Can processes hide from Process Explorer?

Hi everyone.

Recently I've noticed some rather odd behavior in Process Explorer. There are times when, for some reason, the CPU consumption of all running programs is blank (zero, I assume, because they are idle), but the system idle process is only consuming 99.80% or so of the CPU. On other occasions, a few programs will be using 0.2% or so of the CPU, but the system idle process is using 100% of the CPU on these occasions. 

I can't quite figure out what's going on, but it seems to be a problem that only shows up when certain programs are running, like Opera 10. I'm currently running Windows 7 RTM, too, x64.

Is this just a glitch in PE? Or is it something more sinister, like a program hiding from PE and doing a poor job of masking its CPU usage?

Hello, Carbonyl.

To answer the question asked in your thread title, "Can processes hide from Process Explorer?": Yes, processes can do so. From a technical point of view this will be feasible. And it is imaginable that some malware pieces have been written in such a way as to fool Process Explorer.

Yet, the mathematical inaccuracies which you notice inside Process Explorer will more likely be brought about by mathematical inaccuracies in Process Explorer itself than by malware manipulation.

If the sum of all cpu usages plus the system idle (pseudo) process were always below 100%, then this might be a hint that an invisible process were running.
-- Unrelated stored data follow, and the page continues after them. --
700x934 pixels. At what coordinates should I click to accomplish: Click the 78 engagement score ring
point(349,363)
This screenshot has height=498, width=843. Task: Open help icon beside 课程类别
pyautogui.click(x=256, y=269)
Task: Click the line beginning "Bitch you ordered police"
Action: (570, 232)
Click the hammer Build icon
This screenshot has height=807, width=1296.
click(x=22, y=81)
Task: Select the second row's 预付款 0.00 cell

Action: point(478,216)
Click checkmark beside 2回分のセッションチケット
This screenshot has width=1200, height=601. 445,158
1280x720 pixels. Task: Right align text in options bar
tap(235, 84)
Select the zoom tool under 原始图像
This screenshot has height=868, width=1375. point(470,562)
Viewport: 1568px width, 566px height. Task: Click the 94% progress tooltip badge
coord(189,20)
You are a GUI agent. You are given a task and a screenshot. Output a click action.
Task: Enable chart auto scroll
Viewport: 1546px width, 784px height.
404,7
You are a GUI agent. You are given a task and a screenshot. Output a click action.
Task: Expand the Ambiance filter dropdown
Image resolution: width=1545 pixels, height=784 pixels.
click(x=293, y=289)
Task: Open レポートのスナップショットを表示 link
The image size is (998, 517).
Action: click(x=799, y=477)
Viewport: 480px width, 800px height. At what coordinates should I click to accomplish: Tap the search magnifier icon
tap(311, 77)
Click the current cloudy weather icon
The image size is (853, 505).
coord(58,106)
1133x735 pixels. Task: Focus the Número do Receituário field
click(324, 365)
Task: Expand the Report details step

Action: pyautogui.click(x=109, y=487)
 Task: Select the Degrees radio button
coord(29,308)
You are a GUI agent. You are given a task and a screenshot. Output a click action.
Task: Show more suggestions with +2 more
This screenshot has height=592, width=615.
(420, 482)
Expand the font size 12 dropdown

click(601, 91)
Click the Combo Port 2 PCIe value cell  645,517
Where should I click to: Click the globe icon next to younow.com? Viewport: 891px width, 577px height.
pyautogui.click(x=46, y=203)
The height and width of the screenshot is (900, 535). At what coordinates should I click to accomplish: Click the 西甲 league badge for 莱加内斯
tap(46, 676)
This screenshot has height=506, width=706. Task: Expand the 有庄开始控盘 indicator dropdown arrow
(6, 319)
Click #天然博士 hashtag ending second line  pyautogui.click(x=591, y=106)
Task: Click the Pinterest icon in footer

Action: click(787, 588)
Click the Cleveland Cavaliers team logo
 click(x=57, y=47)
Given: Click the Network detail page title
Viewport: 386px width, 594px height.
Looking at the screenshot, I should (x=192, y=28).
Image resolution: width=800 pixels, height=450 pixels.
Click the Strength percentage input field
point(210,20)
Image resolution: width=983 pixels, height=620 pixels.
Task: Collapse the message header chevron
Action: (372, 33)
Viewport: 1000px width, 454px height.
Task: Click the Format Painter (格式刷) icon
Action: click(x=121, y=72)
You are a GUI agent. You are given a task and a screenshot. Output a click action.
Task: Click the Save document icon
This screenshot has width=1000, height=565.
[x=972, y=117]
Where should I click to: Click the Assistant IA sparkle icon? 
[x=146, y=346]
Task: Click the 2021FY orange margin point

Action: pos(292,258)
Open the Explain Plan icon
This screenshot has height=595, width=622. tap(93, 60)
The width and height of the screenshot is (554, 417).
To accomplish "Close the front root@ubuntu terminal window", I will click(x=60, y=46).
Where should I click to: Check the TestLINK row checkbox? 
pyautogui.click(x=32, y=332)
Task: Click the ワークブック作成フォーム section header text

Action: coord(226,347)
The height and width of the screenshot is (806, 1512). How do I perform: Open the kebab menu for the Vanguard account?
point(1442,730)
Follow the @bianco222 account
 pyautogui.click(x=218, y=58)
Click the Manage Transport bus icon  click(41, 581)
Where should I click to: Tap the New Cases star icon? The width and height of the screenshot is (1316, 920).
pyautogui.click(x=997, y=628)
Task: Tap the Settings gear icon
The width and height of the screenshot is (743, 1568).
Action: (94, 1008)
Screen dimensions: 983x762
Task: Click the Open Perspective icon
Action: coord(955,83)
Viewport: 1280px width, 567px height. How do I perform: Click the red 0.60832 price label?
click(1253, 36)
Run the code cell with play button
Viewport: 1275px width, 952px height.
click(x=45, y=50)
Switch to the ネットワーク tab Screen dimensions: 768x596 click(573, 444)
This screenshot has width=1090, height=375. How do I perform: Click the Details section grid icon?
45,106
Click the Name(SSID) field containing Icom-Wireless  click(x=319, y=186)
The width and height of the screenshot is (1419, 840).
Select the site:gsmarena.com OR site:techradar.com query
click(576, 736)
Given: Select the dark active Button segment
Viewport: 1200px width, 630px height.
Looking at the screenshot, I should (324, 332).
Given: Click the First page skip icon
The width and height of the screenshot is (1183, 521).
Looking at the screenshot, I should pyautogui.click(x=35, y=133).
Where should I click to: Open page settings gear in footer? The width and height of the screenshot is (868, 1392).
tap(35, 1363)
Yet, you also get a sum of 100.19%, so above 100%, which is nonsense. So I tend to assume the values presented by Process Explorer are not 100% correct all the time, because the update speed is 0.5 seconds or 1 second or whatever you configured. So the list which you see is not realtime and it may cover the time span defined by the Process Explorer update speed. (Go to View => Update Speed)

Kind regards,
SvenBomwollen

Edited by SvenBomwollen - 03 October 2009 at 12:39am

Thank you both for your input on this matter.

SvenBomwollen, I completely agree about the idea of >100% CPU being nonsense. Turning up the update speed did not resolve this issue, however. Strangely, PE lists appropriate values for all CPU consumption when Opera is not running, I've found. With Opera running, this problem occurs.

Ivan, your assessment seems to be that each update polled from the system should reveal a total 100% CPU. In your opinion does this mean that something not on the PE list must be using that remaining 0.2%?

Originally posted by Carbonyl Ivan, your assessment seems to be that each update polled from the system should reveal a total 100% CPU. In your opinion does this mean that something not on the PE list must be using that remaining 0.2%?

Well, not really. I wanted to emphasize that the sum of all the % of CPU used should be 100% in each update "cycle" (the snapshot of the system/CPU used at a specific time), I mean I just wanted to say that different Update Speed settings have nothing to do with PE showing more/less CPU used than 100% (or in other words, if it's set to 1 sec. it should be 100% in each update "cycle" and similarly if it's set to 10 secs. it should be 100%), so again, that this particular setting doesn't matter here.

Originally posted by Carbonyl SvenBomwollen, these CPU readings are in fact the only signs of potential infection. I've conducted numerous scans with A/V and antimalware software (three kinds), and found nothing, leading me to suspect that if this is an infection, it must be a rootkit. Unfortunately, rootkit revealer does not function on x64 Windows 7, so I'm left to speculate based on the information I can gather otherwise.

Well, I wouldn't worry so much if I would be in your place. I mean, it's only 0.2% of CPU and above all, as you mentioned, only when Opera is running. I would rather further investigate in that direction (i.e. what's happening with "opera.exe" process; use Process Monitor if necessary). And finally, since as you said, numerous scans with (three kinds of) A/V and antimalware software found nothing... Really, I wouldn't worry so much, probably it's just a small discrepancy in PE showing the percentage used at a time/intervals (when "snapshot" is taken, as specified by Update Speed).